> _What you will do_
Give back, character for character, the line that includes "Airbus (306, 910)" and all lines beneath it in the data.

[Stored items]
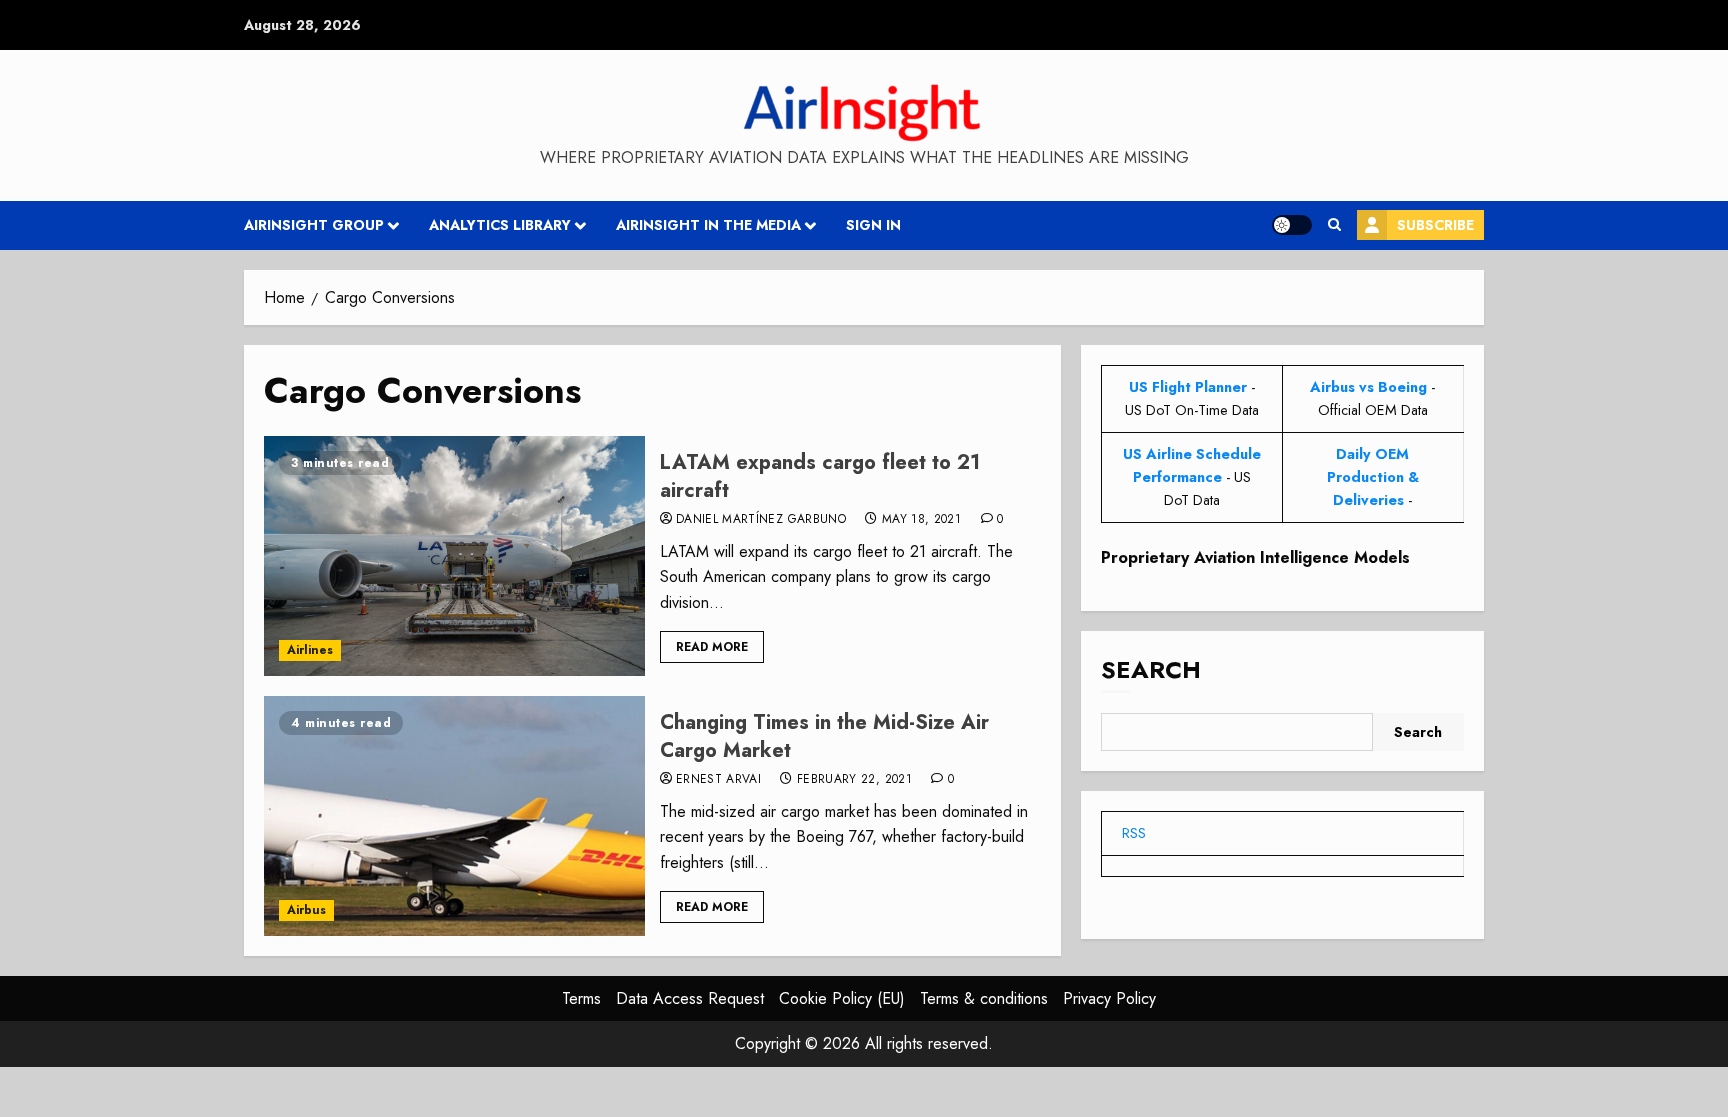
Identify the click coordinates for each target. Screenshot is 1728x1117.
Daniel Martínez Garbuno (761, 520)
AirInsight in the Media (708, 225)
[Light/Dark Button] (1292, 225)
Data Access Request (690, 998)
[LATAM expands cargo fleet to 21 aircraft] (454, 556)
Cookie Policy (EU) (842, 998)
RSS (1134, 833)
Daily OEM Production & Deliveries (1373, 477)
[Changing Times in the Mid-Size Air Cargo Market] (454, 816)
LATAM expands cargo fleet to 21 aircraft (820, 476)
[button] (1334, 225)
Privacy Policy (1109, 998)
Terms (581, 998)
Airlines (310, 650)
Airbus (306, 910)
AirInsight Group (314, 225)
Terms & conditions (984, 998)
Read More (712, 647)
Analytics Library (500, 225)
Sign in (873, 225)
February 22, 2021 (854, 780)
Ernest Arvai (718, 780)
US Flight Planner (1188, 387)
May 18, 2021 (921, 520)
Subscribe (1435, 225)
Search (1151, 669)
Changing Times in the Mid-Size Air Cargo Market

> _Answer to the problem_
Airbus (306, 910)
AirInsight Group (314, 225)
Terms & conditions (984, 998)
Read More (712, 647)
Analytics Library (500, 225)
Sign in (873, 225)
February 22, 2021 (854, 780)
Ernest Arvai (718, 780)
US Flight Planner (1188, 387)
May 18, 2021 (921, 520)
Subscribe (1435, 225)
Search (1151, 669)
Changing Times in the Mid-Size Air Cargo Market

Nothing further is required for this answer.